Dennis Allen

Personal information
- Date of birth: 2 March 1939 ^{[citation needed]}
- Place of birth: Romford, England^{[citation needed]}
- Date of death: 9 July 1995 (aged 56)^{[citation needed]}
- Place of death: Reading, England^{[citation needed]}
- Height: 5 ft 10 in (1.78 m)
- Position: Inside forward

Senior career*
- Years: Team / Apps / (Gls)
- 1957–1961: Charlton Athletic / 5 / (1)
- 1961–1970: Reading / 336 / (85)
- 1970–1971: Bournemouth & Boscombe Athletic / 17 / (3)
- 1972–1973: Oostende / 29 / (1)
- 1974–1979: Cheltenham Town
- Total:  / 387 / (90)

Managerial career
- 1974–1979: Cheltenham Town

= Dennis Allen (footballer) =

English footballer and manager

Dennis James Allen (2 March 1939 – 9 July 1995) was an English football player and manager.

Born in Romford, Allen represented Charlton Athletic (1956–1961), Reading (1961–1970) and Bournemouth & Boscombe Athletic (1970–1971) as an inside-forward.
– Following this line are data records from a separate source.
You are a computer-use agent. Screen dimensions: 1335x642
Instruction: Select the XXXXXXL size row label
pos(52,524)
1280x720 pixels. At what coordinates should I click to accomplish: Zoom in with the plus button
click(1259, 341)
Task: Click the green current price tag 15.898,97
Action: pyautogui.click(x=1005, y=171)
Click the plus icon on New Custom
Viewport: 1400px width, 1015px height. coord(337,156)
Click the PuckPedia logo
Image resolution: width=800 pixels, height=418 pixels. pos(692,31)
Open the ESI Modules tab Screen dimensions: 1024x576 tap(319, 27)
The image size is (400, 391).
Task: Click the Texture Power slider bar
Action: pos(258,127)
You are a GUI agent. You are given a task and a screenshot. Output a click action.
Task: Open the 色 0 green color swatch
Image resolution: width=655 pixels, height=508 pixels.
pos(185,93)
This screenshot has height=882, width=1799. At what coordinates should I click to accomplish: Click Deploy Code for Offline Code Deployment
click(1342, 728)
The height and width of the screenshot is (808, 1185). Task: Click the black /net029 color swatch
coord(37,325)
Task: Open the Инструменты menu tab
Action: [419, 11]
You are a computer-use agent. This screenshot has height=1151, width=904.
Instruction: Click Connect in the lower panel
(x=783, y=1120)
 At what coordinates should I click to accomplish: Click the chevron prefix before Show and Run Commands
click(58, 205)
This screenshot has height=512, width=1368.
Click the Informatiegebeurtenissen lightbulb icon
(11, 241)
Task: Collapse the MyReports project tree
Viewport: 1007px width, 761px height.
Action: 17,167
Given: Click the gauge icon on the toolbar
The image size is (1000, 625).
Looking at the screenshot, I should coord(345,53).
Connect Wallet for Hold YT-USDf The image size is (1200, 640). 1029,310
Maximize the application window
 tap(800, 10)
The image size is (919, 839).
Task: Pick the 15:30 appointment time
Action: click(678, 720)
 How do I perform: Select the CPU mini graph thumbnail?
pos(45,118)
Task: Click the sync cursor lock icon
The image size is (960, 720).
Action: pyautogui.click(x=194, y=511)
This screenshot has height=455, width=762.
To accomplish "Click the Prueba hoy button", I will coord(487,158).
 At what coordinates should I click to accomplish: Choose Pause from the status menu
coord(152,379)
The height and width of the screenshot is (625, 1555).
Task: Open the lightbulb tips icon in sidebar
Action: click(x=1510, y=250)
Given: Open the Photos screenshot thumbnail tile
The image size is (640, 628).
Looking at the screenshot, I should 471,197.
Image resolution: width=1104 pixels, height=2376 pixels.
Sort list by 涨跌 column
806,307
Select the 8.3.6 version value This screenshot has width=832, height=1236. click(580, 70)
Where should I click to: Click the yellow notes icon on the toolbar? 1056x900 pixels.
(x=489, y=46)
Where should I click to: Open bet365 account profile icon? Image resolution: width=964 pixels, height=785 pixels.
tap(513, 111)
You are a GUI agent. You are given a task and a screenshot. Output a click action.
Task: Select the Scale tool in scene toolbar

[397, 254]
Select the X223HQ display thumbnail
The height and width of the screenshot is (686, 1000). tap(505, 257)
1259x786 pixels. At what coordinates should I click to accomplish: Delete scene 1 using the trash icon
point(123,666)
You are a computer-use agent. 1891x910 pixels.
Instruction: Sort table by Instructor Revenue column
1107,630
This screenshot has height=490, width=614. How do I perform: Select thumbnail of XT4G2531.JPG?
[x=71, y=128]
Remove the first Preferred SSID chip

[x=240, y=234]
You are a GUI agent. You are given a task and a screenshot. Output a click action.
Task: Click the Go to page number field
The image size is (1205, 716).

He scored 89 goals in 358 league appearances. Dennis went on to be player-manager at Cheltenham Town.

His brother Les (b. 1937), son Martin (b. 1965), grandson Charlie Allen (b. 1992), great-nephew Oliver (b. 1986) and nephews Bradley (b. 1971), Clive (b. 1961) and Paul Allen (b. 1962) all played football professionally. Martin went on to manage Cheltenham Town himself.